## [Task inputs]
_ _ _ _ _

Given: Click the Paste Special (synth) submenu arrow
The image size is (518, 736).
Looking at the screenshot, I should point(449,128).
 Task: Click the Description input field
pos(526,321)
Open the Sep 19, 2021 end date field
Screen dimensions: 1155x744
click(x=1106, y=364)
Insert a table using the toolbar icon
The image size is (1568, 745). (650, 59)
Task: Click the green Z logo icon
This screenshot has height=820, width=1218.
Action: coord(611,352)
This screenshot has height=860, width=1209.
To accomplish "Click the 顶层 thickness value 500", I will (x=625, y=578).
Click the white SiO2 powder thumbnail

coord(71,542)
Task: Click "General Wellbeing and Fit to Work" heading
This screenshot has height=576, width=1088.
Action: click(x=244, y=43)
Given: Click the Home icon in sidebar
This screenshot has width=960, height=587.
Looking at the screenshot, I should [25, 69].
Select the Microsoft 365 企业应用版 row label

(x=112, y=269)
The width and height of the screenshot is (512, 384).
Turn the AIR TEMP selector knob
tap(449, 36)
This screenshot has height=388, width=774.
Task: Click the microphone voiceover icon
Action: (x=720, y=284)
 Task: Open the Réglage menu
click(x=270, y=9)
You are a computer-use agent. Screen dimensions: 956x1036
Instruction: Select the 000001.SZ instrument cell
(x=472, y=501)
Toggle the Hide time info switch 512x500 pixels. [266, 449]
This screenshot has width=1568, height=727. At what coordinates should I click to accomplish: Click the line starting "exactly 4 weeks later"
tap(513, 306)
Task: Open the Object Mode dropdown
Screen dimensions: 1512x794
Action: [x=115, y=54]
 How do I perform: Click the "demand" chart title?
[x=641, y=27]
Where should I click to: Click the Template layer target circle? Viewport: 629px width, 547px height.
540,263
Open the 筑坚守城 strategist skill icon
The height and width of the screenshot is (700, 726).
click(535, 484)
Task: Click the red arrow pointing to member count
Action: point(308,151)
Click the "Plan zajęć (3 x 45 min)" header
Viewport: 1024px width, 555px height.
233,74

_ _ _ _ _

## [Stated task]
Transcribe the data above verbatim, from the first line to the last.

## [Exercise solution]
Given: Click the Paste Special (synth) submenu arrow
The image size is (518, 736).
Looking at the screenshot, I should point(449,128).
 Task: Click the Description input field
pos(526,321)
Open the Sep 19, 2021 end date field
Screen dimensions: 1155x744
click(x=1106, y=364)
Insert a table using the toolbar icon
The image size is (1568, 745). (650, 59)
Task: Click the green Z logo icon
This screenshot has height=820, width=1218.
Action: coord(611,352)
This screenshot has height=860, width=1209.
To accomplish "Click the 顶层 thickness value 500", I will (x=625, y=578).
Click the white SiO2 powder thumbnail

coord(71,542)
Task: Click "General Wellbeing and Fit to Work" heading
This screenshot has height=576, width=1088.
Action: click(x=244, y=43)
Given: Click the Home icon in sidebar
This screenshot has width=960, height=587.
Looking at the screenshot, I should [25, 69].
Select the Microsoft 365 企业应用版 row label

(x=112, y=269)
The width and height of the screenshot is (512, 384).
Turn the AIR TEMP selector knob
tap(449, 36)
This screenshot has height=388, width=774.
Task: Click the microphone voiceover icon
Action: (x=720, y=284)
 Task: Open the Réglage menu
click(x=270, y=9)
You are a computer-use agent. Screen dimensions: 956x1036
Instruction: Select the 000001.SZ instrument cell
(x=472, y=501)
Toggle the Hide time info switch 512x500 pixels. [266, 449]
This screenshot has width=1568, height=727. At what coordinates should I click to accomplish: Click the line starting "exactly 4 weeks later"
tap(513, 306)
Task: Open the Object Mode dropdown
Screen dimensions: 1512x794
Action: [x=115, y=54]
 How do I perform: Click the "demand" chart title?
[x=641, y=27]
Where should I click to: Click the Template layer target circle? Viewport: 629px width, 547px height.
540,263
Open the 筑坚守城 strategist skill icon
The height and width of the screenshot is (700, 726).
click(535, 484)
Task: Click the red arrow pointing to member count
Action: point(308,151)
Click the "Plan zajęć (3 x 45 min)" header
Viewport: 1024px width, 555px height.
233,74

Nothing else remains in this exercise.